Little wonder, intra- State conflicts between different ethnic groups or between ethnic minorities and the State are much more common than inter- State conflicts today.
It is, therefore, crucial for States around the world to find institutional devices which can ensure democratic participation from the whole spectrum of ethnic groups within a State while and at the same time managing ethnic tension to prevent violent conflict, instability or State disintegration.
Mdzukulu, in Malawi, since the aftermath of May 20 2014 Tripartite Elections that ushered in power President Peter Mutharika and his Democratic Progressive Party, in search of such devices, federalism has become a popular formula for some sections of society.
And Mzimba North Member of Parliament Yeremia Chihana is set to move a motion, which was previously defeated in the same House, proposing the introduction of a federal system of government in the country.
Mdzukulu, theoretically, the hallmark of a federation is that it explicitly recognises the territorial sharing of State authority.
It is government at several tiers of jurisdiction.
Through its written constitution, a federation clearly outlines the division of power between the central government and the two or more other levels of government.
There are some federations whose level of government has its own range of activities under its exclusive jurisdiction.
In others, mdzukulu, on the other hand, each level may exercise concurrent authority with another level of government.
However, in most federations the central government is predominantly concerned with matters of common or national import such as defence and foreign policy while the lower levels of government – regions, cantons, provinces, states or republics – are predominantly concerned with matters of particular or regional interest.
So, mdzukulu, federalism promises to be a practical compromise which represents the middle course between confederation – in which the sovereign States have the ultimate power – and a unitary system in which the centre has ultimate authority.
Mdzukulu, ethnic-based federalism, however, proposed by Chihana and his disciples as the panacea for holding multi-ethnic Malawi together is decried by others as a dangerous concept that will eventually dismember the country.
Those supporting federalism argue that it would strengthen decentralisation and improve accountability and transparency.
Federalism fanatics, however, mdzukulu, need to recollect that, in 1994, prior to the general elections, information flew around on bankruptcy and thievery records of some key party leaders.
Unfortunately, the general battle cry at public rallies and in small conversations was: “Bola wakuba yemweyo [better a thief]!”
Then, mdzukulu, a convict was duly installed through the ballot in the name of democracy, thus simultaneously planting a culture of corruption and embezzlement.
That political seed quickly sprouted and took root.
Mdzukulu, since that fateful day, official corruption, the erosion of the values of professional integrity and the spirit of hard work are widespread in Malawi.
Touching on that, the country – from across all political regions and ethnic divisions – is infested with business people, civil servants, technocrats, religious leaders, traditional leaders, civil society, academics, media practitioners, scientists, politicians and other species without character.
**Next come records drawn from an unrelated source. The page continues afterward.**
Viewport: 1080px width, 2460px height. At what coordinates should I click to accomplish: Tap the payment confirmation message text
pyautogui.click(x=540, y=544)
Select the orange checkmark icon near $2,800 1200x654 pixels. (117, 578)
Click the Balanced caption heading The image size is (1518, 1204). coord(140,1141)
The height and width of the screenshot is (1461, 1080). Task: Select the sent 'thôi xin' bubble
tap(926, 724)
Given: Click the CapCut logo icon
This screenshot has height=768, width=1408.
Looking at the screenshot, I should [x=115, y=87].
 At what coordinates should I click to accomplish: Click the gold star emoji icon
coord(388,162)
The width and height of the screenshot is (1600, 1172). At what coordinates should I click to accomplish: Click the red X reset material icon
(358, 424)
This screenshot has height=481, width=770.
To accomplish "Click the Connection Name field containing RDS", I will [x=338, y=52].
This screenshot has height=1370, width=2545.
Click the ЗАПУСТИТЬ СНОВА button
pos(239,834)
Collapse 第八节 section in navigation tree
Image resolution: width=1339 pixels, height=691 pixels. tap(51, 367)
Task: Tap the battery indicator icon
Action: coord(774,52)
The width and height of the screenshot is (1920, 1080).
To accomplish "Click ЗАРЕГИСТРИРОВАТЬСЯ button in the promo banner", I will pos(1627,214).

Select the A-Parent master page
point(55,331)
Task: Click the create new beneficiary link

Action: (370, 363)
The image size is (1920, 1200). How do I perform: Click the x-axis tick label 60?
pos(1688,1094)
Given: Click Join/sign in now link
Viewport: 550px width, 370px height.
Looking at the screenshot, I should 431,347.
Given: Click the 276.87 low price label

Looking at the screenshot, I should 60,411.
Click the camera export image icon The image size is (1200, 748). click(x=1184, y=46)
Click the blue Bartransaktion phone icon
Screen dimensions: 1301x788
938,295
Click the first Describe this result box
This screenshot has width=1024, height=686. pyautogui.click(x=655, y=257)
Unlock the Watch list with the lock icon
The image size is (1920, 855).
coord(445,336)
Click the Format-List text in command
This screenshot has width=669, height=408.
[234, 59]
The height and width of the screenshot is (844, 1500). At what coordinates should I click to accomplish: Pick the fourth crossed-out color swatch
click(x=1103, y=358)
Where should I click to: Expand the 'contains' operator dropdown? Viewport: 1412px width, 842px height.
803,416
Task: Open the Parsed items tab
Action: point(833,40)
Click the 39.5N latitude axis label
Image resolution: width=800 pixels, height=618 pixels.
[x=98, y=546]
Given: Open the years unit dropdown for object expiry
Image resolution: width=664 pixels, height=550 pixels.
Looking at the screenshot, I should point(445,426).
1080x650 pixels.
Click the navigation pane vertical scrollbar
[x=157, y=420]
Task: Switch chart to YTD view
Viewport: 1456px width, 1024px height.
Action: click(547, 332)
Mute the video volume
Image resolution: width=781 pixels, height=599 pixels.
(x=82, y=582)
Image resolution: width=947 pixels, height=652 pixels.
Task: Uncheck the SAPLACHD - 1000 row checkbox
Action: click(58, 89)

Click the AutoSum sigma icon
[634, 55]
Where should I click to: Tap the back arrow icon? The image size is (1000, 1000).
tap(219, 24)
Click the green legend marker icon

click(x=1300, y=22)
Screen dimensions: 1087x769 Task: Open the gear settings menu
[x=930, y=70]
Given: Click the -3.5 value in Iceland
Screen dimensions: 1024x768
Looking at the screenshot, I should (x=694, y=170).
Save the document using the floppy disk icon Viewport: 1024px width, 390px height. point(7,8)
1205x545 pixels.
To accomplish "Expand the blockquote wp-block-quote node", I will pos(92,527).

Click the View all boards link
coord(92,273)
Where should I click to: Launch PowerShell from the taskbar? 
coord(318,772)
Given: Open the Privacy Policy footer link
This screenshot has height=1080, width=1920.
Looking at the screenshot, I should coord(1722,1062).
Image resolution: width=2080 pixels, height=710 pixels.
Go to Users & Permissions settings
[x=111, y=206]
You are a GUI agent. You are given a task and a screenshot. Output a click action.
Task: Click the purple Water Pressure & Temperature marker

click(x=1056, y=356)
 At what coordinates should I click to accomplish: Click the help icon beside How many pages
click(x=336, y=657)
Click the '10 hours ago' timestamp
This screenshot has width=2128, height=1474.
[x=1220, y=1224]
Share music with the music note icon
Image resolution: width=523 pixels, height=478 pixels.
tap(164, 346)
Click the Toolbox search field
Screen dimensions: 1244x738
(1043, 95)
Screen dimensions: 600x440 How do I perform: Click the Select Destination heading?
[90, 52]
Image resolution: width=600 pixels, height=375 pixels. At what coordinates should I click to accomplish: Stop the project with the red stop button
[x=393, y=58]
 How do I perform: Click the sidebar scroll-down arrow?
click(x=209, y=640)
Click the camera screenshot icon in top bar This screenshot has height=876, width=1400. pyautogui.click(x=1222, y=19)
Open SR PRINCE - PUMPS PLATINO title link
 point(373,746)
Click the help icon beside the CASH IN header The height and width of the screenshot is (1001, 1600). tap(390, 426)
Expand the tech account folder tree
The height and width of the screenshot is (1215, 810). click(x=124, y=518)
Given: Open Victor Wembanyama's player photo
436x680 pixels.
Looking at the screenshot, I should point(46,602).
Given this scenario, therefore, if Malawi is to improve accountability and transparency in its operations, it is imperative that its citizenry – the true midwives and eyes of democracy – should undergo a mindset transplant and mature in integrity to attune to the requirements of the common good.
Otherwise, mdzukulu, Malawi can be subdivided into any imaginable units of government such as village or perhaps the most viable subset of family but without reaching much of accountability and transparency.
It would be subdividing the same thievery characters into their regional or ethnic groups.